Erste Reaktionen auf »be Berlin« [Update]

»Mit lockeren Sprüchen will Berlin zur Marke werden. Die verarmte Hauptstadt schmückt sich seit heute mit einer millio­nen­schweren Image-Kampagne: ›be Berlin‹ setzt vor allem auf das Mitteilungsbedürfnis lokal­pa­trio­ti­scher Spree-Bürger.« Spiegel Online, Berlin ist eine Sprechblase

»Warum muss es immer so leicht sein, PR-Kampagnen blöd zu finden? Warum kann nicht mal irgend­je­mand von den ganzen betei­ligten Profis etwas fabri­zieren, auf das man wenigs­tens mit einem ›Nun ja, nicht so mein Ding, aber ganz gut gemacht!‹ reagieren kann? Warum wird man als Adressat immer für völlig meschugge erklärt und wie ein Kleinkind behan­delt?« Spreeblick, Sei B-Berlin!

***

* ZIEL 1 *
Kannst du die Zeilen der Datensätze, beginnend mit der Zeile mit „Select the Pools tab“ und weiter bis einschließlich der Zeile mit „The width and height of the screenshot is (1456, 834).“, in eine JSON-Liste von Strings übertragen, je Zeile ein String und ohne Leerzeilen?

Datensätze zu Oberflächenelementen
***

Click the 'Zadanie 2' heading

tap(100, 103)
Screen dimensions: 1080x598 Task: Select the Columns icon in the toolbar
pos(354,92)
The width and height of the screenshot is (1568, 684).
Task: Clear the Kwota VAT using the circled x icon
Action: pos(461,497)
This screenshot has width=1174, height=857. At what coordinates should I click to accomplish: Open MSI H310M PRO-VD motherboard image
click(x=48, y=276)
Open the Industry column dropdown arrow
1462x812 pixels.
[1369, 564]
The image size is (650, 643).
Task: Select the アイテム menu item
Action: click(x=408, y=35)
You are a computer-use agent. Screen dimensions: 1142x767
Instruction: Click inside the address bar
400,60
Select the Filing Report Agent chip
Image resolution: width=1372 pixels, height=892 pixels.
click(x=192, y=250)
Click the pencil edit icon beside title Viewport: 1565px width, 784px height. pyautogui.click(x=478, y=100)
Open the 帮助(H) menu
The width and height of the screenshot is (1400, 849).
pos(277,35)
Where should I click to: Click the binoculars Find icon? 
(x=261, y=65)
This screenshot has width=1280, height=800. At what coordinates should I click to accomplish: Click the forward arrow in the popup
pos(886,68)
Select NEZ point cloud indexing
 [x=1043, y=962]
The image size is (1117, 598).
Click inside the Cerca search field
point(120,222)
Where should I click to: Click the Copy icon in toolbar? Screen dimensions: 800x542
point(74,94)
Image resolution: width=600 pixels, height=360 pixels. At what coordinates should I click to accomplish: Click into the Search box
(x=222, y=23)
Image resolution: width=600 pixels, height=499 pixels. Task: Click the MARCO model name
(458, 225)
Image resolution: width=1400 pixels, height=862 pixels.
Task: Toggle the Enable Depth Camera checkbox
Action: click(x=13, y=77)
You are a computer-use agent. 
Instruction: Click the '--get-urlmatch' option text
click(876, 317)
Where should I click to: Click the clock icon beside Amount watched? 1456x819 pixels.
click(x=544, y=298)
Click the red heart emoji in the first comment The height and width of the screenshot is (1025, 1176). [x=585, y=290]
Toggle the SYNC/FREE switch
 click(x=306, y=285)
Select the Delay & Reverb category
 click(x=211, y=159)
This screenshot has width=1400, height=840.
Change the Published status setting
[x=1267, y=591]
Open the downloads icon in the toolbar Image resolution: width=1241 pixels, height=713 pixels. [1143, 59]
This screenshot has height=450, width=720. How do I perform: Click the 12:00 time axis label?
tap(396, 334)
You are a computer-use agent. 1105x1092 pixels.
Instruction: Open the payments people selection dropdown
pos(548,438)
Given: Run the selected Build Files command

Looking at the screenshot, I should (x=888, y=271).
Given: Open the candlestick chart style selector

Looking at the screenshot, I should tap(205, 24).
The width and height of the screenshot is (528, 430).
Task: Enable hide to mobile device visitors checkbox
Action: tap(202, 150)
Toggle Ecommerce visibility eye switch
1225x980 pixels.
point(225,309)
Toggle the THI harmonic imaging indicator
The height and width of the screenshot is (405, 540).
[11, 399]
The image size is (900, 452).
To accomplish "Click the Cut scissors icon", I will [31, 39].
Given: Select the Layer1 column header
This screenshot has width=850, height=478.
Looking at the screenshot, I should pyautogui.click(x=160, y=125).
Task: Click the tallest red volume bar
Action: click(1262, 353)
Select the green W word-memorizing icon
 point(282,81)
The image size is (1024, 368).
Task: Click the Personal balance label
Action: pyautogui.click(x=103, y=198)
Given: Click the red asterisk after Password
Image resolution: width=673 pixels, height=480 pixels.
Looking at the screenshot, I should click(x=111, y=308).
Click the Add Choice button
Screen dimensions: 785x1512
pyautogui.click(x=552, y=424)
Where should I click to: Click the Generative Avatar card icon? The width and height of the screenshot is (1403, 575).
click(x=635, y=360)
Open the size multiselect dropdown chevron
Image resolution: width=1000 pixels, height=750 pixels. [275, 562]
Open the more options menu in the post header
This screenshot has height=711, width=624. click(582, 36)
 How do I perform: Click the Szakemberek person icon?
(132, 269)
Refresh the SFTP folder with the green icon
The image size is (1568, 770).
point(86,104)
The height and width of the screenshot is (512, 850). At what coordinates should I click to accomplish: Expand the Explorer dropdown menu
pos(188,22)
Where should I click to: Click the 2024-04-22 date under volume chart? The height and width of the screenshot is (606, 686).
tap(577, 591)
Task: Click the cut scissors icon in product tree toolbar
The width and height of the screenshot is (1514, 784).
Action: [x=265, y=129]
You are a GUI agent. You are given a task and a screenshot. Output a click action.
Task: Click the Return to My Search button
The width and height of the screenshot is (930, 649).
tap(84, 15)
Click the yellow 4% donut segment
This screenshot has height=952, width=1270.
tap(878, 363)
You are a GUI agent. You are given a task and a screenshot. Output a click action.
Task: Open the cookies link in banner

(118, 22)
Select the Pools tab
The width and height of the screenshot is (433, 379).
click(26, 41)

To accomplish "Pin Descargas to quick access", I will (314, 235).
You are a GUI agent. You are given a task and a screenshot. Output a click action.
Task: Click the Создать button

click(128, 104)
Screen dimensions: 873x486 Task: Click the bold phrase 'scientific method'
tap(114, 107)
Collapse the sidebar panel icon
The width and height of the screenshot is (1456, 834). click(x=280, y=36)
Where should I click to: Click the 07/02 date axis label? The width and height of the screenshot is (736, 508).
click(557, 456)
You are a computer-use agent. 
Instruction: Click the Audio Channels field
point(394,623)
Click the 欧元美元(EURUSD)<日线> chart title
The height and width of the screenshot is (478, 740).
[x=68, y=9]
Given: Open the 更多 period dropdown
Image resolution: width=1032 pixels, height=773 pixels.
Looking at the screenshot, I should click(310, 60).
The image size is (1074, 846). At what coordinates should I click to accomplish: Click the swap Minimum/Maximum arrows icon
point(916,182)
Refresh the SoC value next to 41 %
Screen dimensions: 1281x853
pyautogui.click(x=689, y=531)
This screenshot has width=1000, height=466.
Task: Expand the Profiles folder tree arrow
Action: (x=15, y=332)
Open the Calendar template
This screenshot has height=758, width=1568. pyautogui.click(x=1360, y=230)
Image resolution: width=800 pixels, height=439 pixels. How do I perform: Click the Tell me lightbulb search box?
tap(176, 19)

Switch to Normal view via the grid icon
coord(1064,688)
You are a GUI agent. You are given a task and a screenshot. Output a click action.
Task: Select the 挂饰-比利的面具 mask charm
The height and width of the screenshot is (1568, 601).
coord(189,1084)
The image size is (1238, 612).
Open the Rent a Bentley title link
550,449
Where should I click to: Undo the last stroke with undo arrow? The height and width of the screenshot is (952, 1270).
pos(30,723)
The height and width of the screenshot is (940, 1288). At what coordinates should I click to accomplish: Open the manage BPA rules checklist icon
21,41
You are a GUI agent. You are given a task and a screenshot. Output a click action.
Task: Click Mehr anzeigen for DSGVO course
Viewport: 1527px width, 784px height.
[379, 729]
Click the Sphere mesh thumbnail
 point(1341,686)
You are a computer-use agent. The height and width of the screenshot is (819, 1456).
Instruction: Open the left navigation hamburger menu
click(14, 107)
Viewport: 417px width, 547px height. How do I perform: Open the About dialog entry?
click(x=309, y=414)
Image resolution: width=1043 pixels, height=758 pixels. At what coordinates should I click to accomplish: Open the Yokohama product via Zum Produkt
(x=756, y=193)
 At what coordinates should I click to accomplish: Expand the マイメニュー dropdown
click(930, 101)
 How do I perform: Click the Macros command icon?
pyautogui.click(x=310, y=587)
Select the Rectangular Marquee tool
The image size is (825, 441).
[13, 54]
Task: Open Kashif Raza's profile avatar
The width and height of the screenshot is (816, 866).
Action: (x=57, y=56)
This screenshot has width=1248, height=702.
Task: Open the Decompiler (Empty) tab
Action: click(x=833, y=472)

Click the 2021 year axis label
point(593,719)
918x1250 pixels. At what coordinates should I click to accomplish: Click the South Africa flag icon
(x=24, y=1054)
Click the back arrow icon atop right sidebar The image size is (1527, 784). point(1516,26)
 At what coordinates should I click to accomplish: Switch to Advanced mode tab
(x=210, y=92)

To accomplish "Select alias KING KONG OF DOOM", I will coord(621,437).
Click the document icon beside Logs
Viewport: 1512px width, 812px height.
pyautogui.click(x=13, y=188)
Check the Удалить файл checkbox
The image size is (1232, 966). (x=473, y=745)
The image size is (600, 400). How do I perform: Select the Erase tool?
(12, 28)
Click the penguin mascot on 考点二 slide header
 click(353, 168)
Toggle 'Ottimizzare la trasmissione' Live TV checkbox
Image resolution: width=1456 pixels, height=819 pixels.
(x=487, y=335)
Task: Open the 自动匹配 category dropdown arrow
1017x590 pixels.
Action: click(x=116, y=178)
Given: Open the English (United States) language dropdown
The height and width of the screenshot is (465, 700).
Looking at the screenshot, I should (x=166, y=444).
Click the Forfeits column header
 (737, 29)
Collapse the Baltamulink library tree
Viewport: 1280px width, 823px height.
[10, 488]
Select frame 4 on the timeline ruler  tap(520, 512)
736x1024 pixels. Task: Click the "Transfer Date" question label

***

* ZIEL 2 *
Wiederhole aus dem Text über »be Berlin« wortgetreu die Passage, beginnend mit „Erste Reaktionen auf“ und weiter bis „Spreeblick, Sei B-Berlin!“.

* AUSGEARBEITETE LÖSUNG 1 *
[
  "Select the Pools tab",
  "The width and height of the screenshot is (433, 379).",
  "click(26, 41)",
  "To accomplish \"Pin Descargas to quick access\", I will (314, 235).",
  "You are a GUI agent. You are given a task and a screenshot. Output a click action.",
  "Task: Click the Создать button",
  "click(128, 104)",
  "Screen dimensions: 873x486 Task: Click the bold phrase 'scientific method'",
  "tap(114, 107)",
  "Collapse the sidebar panel icon",
  "The width and height of the screenshot is (1456, 834). click(x=280, y=36)"
]

* AUSGEARBEITETE LÖSUNG 2 *
Erste Reaktionen auf »be Berlin« [Update]

»Mit lockeren Sprüchen will Berlin zur Marke werden. Die verarmte Hauptstadt schmückt sich seit heute mit einer millio­nen­schweren Image-Kampagne: ›be Berlin‹ setzt vor allem auf das Mitteilungsbedürfnis lokal­pa­trio­ti­scher Spree-Bürger.« Spiegel Online, Berlin ist eine Sprechblase

»Warum muss es immer so leicht sein, PR-Kampagnen blöd zu finden? Warum kann nicht mal irgend­je­mand von den ganzen betei­ligten Profis etwas fabri­zieren, auf das man wenigs­tens mit einem ›Nun ja, nicht so mein Ding, aber ganz gut gemacht!‹ reagieren kann? Warum wird man als Adressat immer für völlig meschugge erklärt und wie ein Kleinkind behan­delt?« Spreeblick, Sei B-Berlin!